Let us chat strategy for a moment. Wikipedia says it “is a high-level plan to achieve one or more goals under conditions of uncertainty.”
Many that provide trading strategies have it wrong. What they are providing is a way to trade, or a method, or a system. My ‘day trading’ page shows how I trade, and this is something I tinker with all the time. (I call it an algorithm so that I keep in mind that I’m up against algorithm-trading which is unemotional, timely and precise).
What I don’t tinker with, however, is my strategy; well, at least not without a great deal of consideration. The policy is to be clear:
- Multiple swings
- Swing
- Swing/scalp
- scalp
(traders interpret a swing and a scalp differently, see ‘algorithms to trade by’ in the paragraph clarification)
I use a multiple swing strategy for very long-term value investing such as with Nick’s top FTSE 350 shares. A swing only strategy is perfect for intermediate traders. To scalp alone is, well, a problematic strategy because of the often poor reward/risk ratio.
As I’m a swing/scalp strategist, I also sub-divide that strategy into swing/scalp or scalp/swing; taking the first more determinedly than the second, but that’s for another time.
Each strategy requires little understanding, just rationality in comparing two outcomes (price up, price down), exercising the better option and holding for the desired target. I get out at break even if my algorithm tells me to. It’s about control of the downside and then about the maximisation of the upside.
The first sketch below was used by Steve Jobs at one of his presentations to show how he took (many) minimal downsides before he eventually got the significant upside.
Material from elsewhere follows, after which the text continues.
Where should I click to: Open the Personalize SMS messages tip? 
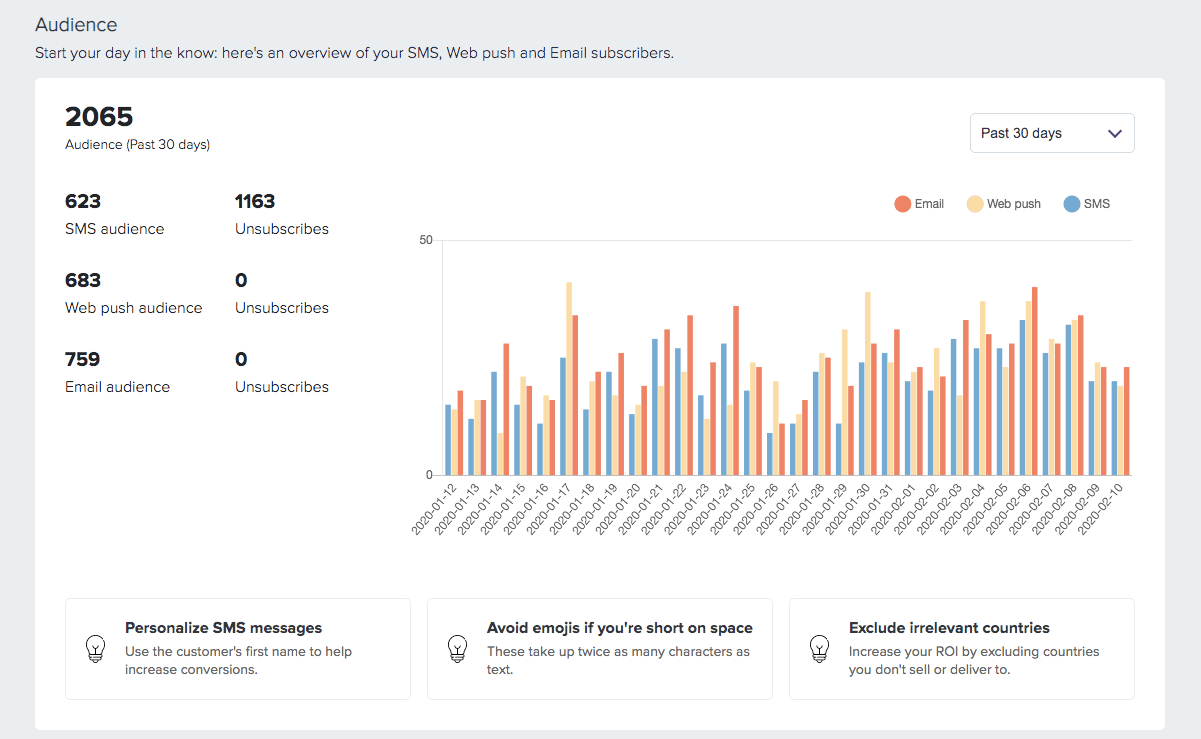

The same is for good trading. The next sketch might represent how much was made or lost each year with a longer-term investment. If we checked the results, say, every three years we would only once see a decrease in our year on year portfolio results, therefore minimising emotional drain. Each blue horizontal line might represent a £1,000 (or multiples of) year on year profit or loss.
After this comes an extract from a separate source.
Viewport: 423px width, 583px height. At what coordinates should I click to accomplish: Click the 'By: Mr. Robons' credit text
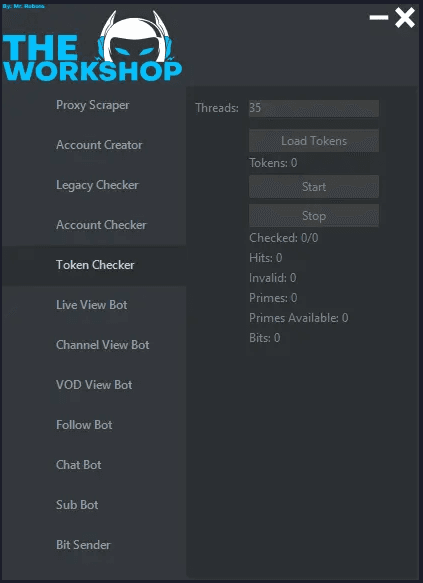[23, 6]
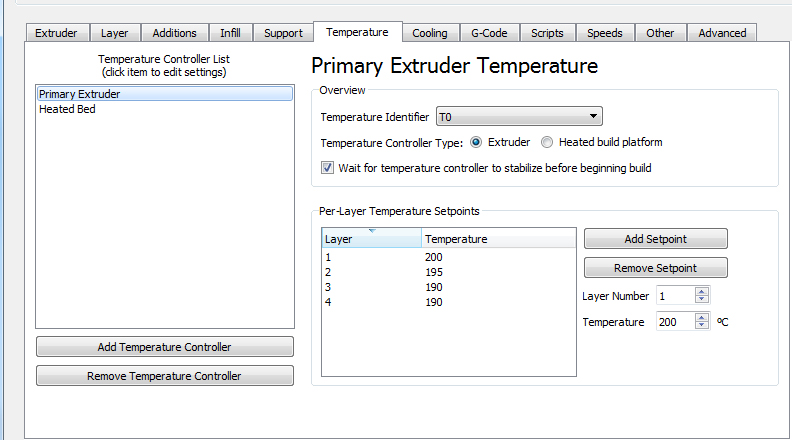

Finally, a sketch of a traders results for the day. A single blue horizontal line up or down represents a scalp win or loss; two lines is a swing. The bar with three horizontal bars up was a swing that was entered early and provided the extra profit. We should never see more than two bars at any one time to the downside. Each swing and scalp, therefore each horizontal blue bar, is the same in value whether the scalp was ten pips or 30 pips. Each horizontal line represents the trader’s risk. A traders risk (each horizontal line) might be £60, or £600, or £6,000 – or any figure in between – depending on the traders account. But it has to be consistent.
The point here is that any downside (for the sake of emotional drain and our pocket) has to be known, acceptable and controlled; this is something most of us don’t understand when we start out. Steve Jobs understood this, and he did okay.